Resta saber se a ação aqui sugerida deveria ser proposta perante o Poder Judiciário ou se a hipótese faz incidir a cláusula de arbitragem prevista no estatuto social da empresa. Como participante do segmento especial de listagem da B3 denominado Novo Mercado, a Americanas tem em seu estatuto social cláusula prevendo que a companhia, seus acionistas e administradores se obrigam a resolver, por meio de arbitragem, perante a Câmara de Arbitragem do Mercado, “qualquer controvérsia que possa surgir entre eles, relacionada com ou oriunda de sua condição de (…) acionistas”. A arbitragem é um método alternativo de solução de litígios em que a decisão cabe a juízes privados. Se a cláusula de arbitragem do estatuto da Americanas tiver aplicação ao caso, qualquer ação que seja iniciada em Juízo deverá ser extinta sem julgamento do mérito e as partes remetidas à arbitragem.
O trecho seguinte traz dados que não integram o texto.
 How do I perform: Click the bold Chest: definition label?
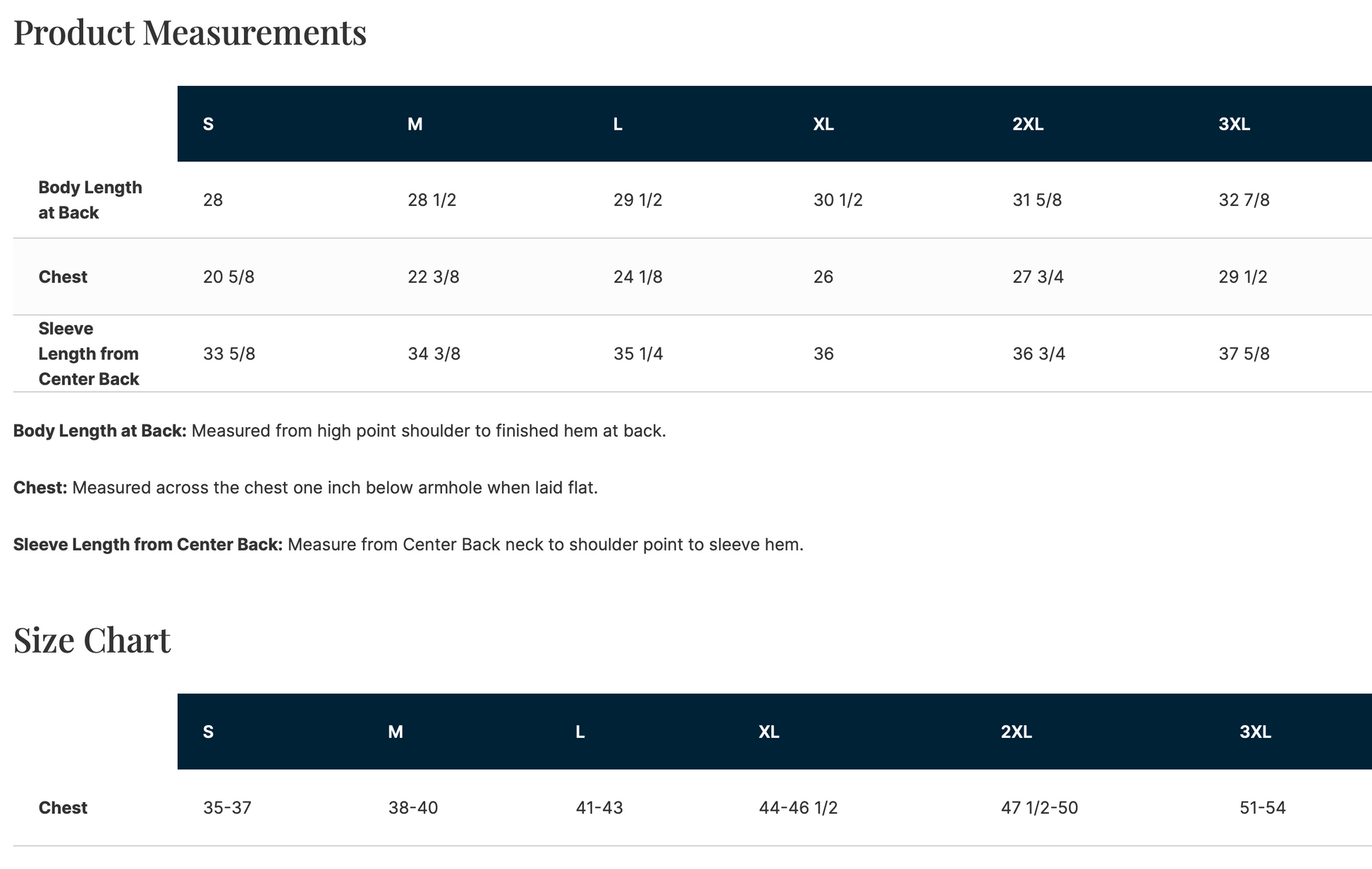(40, 488)
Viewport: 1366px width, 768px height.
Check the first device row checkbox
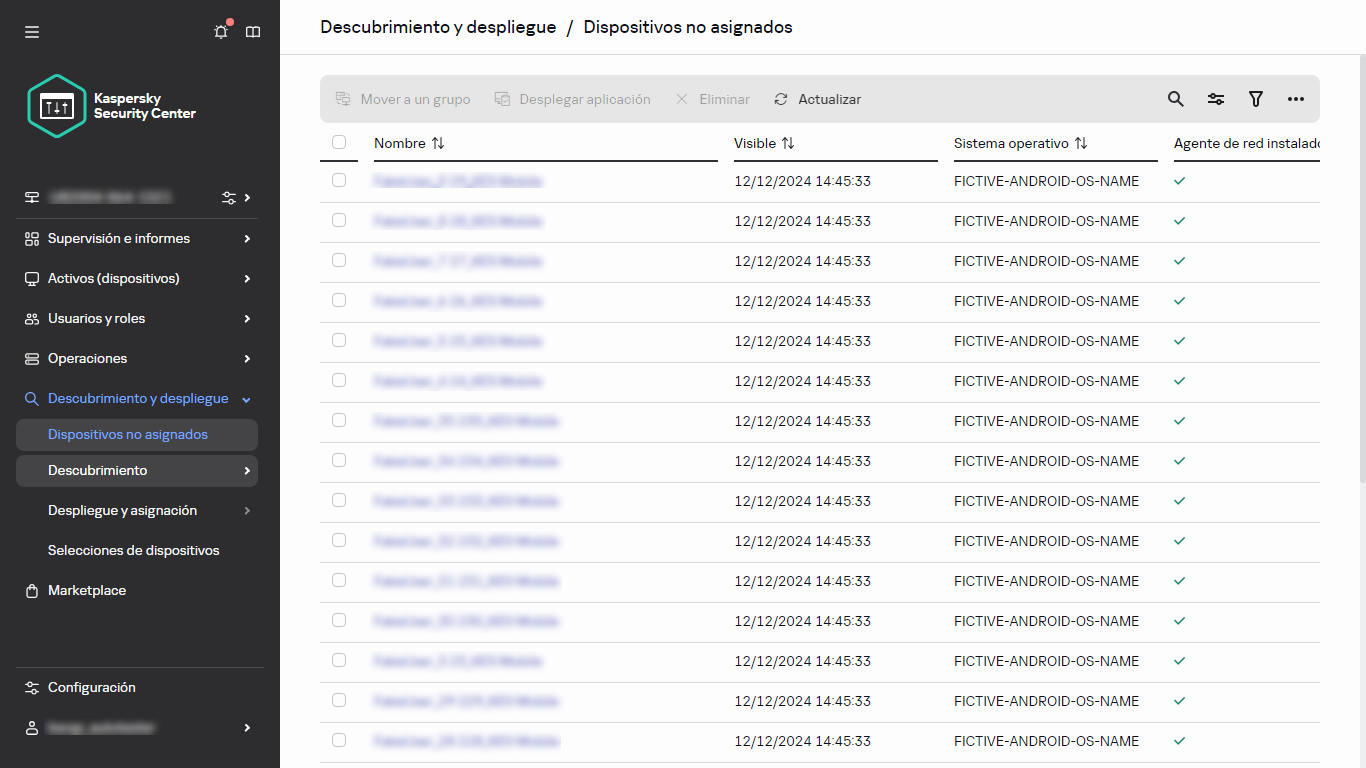click(x=339, y=181)
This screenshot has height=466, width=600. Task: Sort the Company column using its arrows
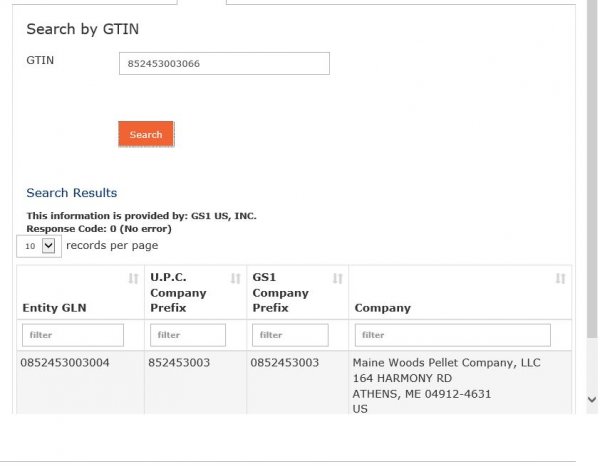tap(561, 278)
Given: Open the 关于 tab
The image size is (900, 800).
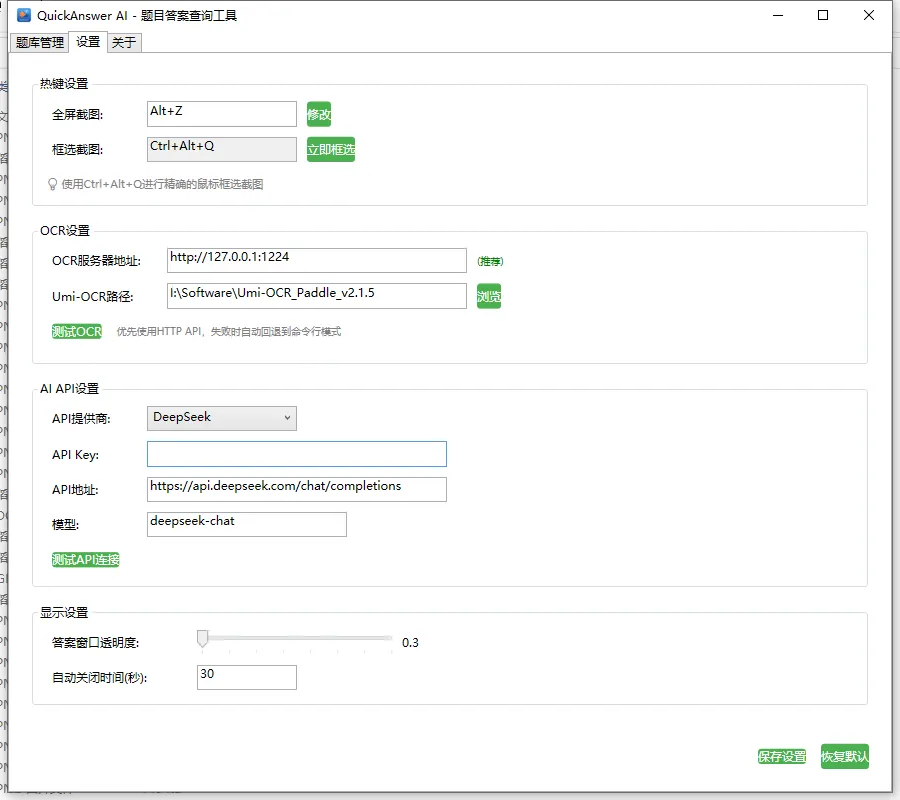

A questão ainda comporta análise mais aprofundada, mas, em princípio, a cláusula de arbitragem não parece ter aplicação, pois a controvérsia não estaria relacionada ou seria oriunda da condição de acionista do investidor. A ação é de um investidor, participante do mercado de capitais, contra a emissora de um título (que poderia ser de dívida) que deixou de dar cumprimento a obrigações inerentes a essa sua condição. A condição relevante para a propositura da demanda é a de adquirente/alienante do título, não propriamente a de acionista. Tanto que o investidor/ autor não era acionista nem quando a ré praticou o ato ilícito (já que a divulgação das demonstrações financeiras incorretas tem que ter precedido a aquisição dos títulos para que a ação seja viável) nem quando a medida judicial foi proposta (pois o prejuízo cujo ressarcimento o investidor pede veio a ser consumado justamente com a alienação dos mesmos títulos).
De uma forma ou de outra, os investidores assim prejudicados têm direito a ver seus prejuízos indenizados.